> _ABOUT THIS TASK_: Keeping every word the same, return the listing from its first line until the line holding "Given: Open the user profile avatar icon" has been returned as well.
── INFORMATION SHOWN ──
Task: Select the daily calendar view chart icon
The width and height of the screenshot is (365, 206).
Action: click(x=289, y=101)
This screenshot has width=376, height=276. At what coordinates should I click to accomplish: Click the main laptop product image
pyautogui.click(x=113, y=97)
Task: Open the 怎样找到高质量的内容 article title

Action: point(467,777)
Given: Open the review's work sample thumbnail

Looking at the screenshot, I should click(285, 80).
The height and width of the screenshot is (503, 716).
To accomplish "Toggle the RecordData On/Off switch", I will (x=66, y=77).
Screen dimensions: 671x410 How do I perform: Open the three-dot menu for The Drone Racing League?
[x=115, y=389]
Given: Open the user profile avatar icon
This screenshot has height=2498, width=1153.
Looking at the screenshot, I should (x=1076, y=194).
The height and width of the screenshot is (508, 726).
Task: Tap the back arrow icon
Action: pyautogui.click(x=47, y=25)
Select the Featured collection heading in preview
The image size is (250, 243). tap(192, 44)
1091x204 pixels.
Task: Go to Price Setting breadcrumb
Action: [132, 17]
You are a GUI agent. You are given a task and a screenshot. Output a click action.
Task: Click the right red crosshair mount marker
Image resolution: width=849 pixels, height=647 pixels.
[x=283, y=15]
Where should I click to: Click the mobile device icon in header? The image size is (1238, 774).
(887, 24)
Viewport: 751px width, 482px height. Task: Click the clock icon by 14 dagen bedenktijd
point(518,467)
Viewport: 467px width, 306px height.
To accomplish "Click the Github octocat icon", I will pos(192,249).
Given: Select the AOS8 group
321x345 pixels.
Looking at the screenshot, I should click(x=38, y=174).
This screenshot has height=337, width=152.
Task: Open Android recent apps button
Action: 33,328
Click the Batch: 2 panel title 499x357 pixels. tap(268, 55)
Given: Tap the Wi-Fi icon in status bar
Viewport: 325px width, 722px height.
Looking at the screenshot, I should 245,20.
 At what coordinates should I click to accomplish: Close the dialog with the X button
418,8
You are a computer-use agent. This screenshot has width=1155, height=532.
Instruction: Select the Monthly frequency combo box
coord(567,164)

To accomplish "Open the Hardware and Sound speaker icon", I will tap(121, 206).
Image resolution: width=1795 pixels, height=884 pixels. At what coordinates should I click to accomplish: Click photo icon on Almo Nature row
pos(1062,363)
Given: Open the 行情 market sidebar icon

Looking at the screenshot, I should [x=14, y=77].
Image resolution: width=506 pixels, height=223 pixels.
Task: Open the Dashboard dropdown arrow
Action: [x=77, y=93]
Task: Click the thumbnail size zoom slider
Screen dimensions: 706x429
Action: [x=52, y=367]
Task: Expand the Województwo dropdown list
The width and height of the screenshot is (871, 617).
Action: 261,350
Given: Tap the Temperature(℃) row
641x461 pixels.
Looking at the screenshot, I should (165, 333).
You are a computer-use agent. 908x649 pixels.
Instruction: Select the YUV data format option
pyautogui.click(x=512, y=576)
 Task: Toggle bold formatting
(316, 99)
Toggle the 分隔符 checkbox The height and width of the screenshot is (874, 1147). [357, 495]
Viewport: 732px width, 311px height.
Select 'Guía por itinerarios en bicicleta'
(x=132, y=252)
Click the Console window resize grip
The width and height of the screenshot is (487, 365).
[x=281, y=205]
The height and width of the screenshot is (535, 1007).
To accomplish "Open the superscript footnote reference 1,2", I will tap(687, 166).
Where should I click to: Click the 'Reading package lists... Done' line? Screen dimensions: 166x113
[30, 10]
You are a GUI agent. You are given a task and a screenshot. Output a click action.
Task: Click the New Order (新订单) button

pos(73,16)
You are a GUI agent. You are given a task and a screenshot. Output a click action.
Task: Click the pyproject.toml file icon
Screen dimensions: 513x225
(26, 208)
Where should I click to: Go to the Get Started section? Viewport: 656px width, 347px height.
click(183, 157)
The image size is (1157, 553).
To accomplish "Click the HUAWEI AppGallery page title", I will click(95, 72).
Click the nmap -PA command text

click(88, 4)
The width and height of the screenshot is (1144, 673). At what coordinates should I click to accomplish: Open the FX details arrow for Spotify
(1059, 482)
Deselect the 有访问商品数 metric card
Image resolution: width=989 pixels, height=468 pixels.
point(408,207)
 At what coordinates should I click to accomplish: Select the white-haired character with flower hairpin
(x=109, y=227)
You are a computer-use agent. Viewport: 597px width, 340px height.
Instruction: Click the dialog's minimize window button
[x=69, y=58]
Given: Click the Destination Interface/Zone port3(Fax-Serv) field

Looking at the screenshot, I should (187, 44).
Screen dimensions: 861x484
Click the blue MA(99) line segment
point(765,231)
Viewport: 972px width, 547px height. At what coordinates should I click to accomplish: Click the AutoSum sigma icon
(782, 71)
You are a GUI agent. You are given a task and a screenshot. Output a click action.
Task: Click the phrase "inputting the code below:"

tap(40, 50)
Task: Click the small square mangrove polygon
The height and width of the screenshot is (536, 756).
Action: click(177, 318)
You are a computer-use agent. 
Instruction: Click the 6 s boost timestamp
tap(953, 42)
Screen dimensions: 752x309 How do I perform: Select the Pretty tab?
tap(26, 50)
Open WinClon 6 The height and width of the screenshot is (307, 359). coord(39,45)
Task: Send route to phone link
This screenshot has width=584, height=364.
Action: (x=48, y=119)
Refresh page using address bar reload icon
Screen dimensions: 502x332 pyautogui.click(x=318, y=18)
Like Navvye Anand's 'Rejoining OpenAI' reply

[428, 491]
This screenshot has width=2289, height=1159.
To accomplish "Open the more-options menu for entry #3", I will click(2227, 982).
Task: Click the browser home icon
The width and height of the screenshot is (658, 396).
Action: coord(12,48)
───
> _RESULT OF THIS TASK_:
Task: Select the daily calendar view chart icon
The width and height of the screenshot is (365, 206).
Action: click(x=289, y=101)
This screenshot has width=376, height=276. At what coordinates should I click to accomplish: Click the main laptop product image
pyautogui.click(x=113, y=97)
Task: Open the 怎样找到高质量的内容 article title

Action: point(467,777)
Given: Open the review's work sample thumbnail

Looking at the screenshot, I should click(285, 80).
The height and width of the screenshot is (503, 716).
To accomplish "Toggle the RecordData On/Off switch", I will (x=66, y=77).
Screen dimensions: 671x410 How do I perform: Open the three-dot menu for The Drone Racing League?
[x=115, y=389]
Given: Open the user profile avatar icon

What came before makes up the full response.